Masques (Sianim #1)(45)



Gently he picked her up, ignoring the smell of dungeon that clung to her. He stepped over the huddled bodies of her fellow inmates with no more attention than if they had been bundles of straw. Although he had no hands free to carry it, the staff followed him like an obedient dog.

As he closed the cell door and locked it again, he heard voices in the main guardroom. Swearing softly under his breath, he moved back into the shadows. The secret door he'd entered through was a crawl space, too narrow to get through quickly with Aralorn unable to move on her own.

He touched the mask with his staff and it disappeared. A brief moment of concentration, and the scars followed.

Trying to avoid causing her any further hurt, he positioned Aralorn on his shoulder, holding her in place with one hand and letting the other hang carelessly free. The staff disappeared, leaving only its light behind.

The sound of the inner door opening left the guards scrambling for their weapons, until they saw who it was that stood there.

Wolf carelessly tossed the keys on the rough-hewn table, where they left a track in the greasy build-up as they slid. When he spoke, it was with the ae'Magi's hated voice, soft and warm with music.

"I think that it would be wiser from now on for the guard in charge to keep the keys on his person. It is too easy for someone to enter the dungeon by other paths. There is no reason that we should make it any easier to get into the cells than it already is."

Without looking at the men again he walked to the far door, which obediently opened to let him through and closed after him. The wide staircase that led to the upper floors stretched in front of him, leaving but a narrow space against the wall, supposedly to allow access to the area under the stairs that was sometimes used for storage. It was this path that he took, ducking as he moved under the stairway.

He needed no light; most wizards see well in the dark and he better than most. Unerringly he touched the exact spot that triggered the hidden door. As he stepped through he whispered a soft spell, and the dust under the stairs rearranged itself until it looked as it had before he had walked there.

With the stone door shut behind him, the passage was as dark as pitch, and there was little light for even his eyes to pick out. Tiny flecks of illumination that found their way through openings in the mortar made the towering walls glitter like the night sky. Their presence gave ample warning against lighting the way - lest someone in a dark room on the other side of the wall witness the same phenomenon.

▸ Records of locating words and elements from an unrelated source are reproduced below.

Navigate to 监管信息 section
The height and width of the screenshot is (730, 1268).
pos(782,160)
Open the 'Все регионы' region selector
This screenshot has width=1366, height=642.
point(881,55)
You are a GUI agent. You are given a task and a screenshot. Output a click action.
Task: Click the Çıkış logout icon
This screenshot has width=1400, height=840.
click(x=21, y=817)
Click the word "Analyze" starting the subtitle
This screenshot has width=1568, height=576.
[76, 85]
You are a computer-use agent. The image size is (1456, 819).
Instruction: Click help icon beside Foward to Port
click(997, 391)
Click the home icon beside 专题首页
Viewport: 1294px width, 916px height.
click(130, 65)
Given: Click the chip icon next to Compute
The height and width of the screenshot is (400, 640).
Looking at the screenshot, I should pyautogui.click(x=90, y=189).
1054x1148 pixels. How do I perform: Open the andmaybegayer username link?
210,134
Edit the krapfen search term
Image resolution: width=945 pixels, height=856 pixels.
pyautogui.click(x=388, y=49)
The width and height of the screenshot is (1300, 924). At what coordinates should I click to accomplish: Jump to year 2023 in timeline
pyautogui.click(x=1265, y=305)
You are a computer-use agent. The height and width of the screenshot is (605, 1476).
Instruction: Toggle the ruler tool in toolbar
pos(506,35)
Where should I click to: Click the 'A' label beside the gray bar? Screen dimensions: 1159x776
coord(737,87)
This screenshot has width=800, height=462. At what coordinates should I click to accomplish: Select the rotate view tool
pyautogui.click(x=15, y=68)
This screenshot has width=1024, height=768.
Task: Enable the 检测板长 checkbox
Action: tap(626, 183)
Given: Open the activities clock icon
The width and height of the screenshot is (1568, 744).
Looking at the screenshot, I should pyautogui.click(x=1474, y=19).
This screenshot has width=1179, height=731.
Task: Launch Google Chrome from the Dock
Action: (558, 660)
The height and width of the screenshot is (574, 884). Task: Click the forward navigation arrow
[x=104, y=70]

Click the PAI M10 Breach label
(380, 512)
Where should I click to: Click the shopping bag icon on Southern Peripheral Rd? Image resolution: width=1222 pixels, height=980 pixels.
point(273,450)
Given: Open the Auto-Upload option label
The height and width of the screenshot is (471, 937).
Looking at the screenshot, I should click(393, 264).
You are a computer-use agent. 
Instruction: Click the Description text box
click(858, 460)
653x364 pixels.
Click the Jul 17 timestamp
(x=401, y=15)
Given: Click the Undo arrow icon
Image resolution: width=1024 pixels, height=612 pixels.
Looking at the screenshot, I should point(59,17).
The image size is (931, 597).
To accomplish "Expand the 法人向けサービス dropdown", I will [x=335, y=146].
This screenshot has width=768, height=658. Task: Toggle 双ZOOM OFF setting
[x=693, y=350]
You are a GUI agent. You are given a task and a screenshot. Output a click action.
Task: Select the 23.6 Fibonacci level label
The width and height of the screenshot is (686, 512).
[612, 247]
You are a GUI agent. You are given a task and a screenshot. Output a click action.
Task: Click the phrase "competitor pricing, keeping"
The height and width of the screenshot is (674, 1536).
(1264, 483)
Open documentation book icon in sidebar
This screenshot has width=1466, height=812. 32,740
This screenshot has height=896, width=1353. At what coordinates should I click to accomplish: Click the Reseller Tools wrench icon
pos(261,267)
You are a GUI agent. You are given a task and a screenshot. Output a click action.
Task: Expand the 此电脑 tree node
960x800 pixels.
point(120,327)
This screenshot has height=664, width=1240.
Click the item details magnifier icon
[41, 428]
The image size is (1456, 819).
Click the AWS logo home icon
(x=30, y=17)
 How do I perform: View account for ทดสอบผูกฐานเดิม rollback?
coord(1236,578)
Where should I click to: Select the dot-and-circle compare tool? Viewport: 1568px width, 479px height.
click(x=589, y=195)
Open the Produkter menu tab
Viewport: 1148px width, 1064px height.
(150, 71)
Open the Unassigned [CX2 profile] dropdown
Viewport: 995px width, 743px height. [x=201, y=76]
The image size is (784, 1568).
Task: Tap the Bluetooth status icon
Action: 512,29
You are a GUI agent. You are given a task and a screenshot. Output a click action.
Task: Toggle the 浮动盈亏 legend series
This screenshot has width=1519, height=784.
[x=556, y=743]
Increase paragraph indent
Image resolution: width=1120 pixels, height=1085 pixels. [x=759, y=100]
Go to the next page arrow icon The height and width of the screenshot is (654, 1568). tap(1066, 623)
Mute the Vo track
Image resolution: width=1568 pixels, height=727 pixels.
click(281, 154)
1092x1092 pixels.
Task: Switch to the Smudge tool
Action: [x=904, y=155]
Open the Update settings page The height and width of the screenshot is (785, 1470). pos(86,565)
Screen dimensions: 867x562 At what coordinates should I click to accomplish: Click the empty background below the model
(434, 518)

Wolf kept one hand against a wall and the other securely around Aralorn and felt the ground ahead with his feet. He slowed his progress when a pile of refuse he kicked with his foot bounced down an unseen stairway. With a grim smile that no one could see, he started blindly down the stairs.

There were shuffling noises as rats and other less savory creatures scrambled anonymously out of his way. Once he almost lost his footing as he stepped on something not long dead. A growling hiss protested his encroachment on dinner.

Only when they reached the last of the long flight of steps did he decide they were far enough down that he dared a light. The floor was thick with dust; only faint outlines showed where he had disturbed the dust the last time he'd been here several years before, raiding one of the hidden libraries.

Content that the passage had remained undiscovered, Wolf walked to a blank wall and sketched symbols in the air before it. The symbols hung glowing orange in the shadows until he was finished; then they shimmered and moved until they were touching the wall. The wall glittered in its turn before abruptly disappearing - opening the way to still another obscure passage, deep in the rock under the castle. He continued for some time, twisting his way this way and that through passages once discovered by a lonely boy seeking sanctuary.

Twice he had to change his route because the way he remembered was too small for him to take carrying Aralorn. Once the passage was blocked by a recent cave-in. Several of the corridors showed signs of recent use, and he avoided them as well. They surfaced finally from the labyrinth, several miles east and well out of easy view of the castle.

He shifted her from his shoulder then, cradling her in his arms though she was harder to carry that way. There was nothing that he could do until they reached safer ground, so he trod swift of foot through the night-dark forest, listening intently for sounds that shouldn't he there.

He wished that he hadn't had to show himself, because now, after all of his caution, it was going to be obvious that he was mixed up with Myr's group. The ae'Magi had been seeking him for a long time. Now the attacks on Myr's camp were going to intensify. There was no way that they could withstand the ae'Magi's direct attention.

It was possible that the guards wouldn't mention the incident to the ae'Magi - but it was always better to be prepared for the worst. He was going to have to stage his confrontation with the Archmage soon. He hoped now that he had the name of the apprentice, he could find the way to dispel the magic.

He wasn't looking forward to the coming battle. Old stories of the Wizard Wars, Aralorn could tell them by the hour, spoke of battles of pure power between one magician and another - the great glass desert, over a hundred square miles of blackened glass, gave mute evidence of the costs of such battles. If he, with his strange mutations of magic, ever got involved in a battle on those terms, the results could be far worse.

It might be far better to let the magician extend his power. Even the best magicians live only three to four hundred years, and the ae'Magi was well into his second century. Expending his power the way that he was now, even taking into account the energy he stole, would take years off his life. A hundred years of tyranny was better than the destruction of the earth.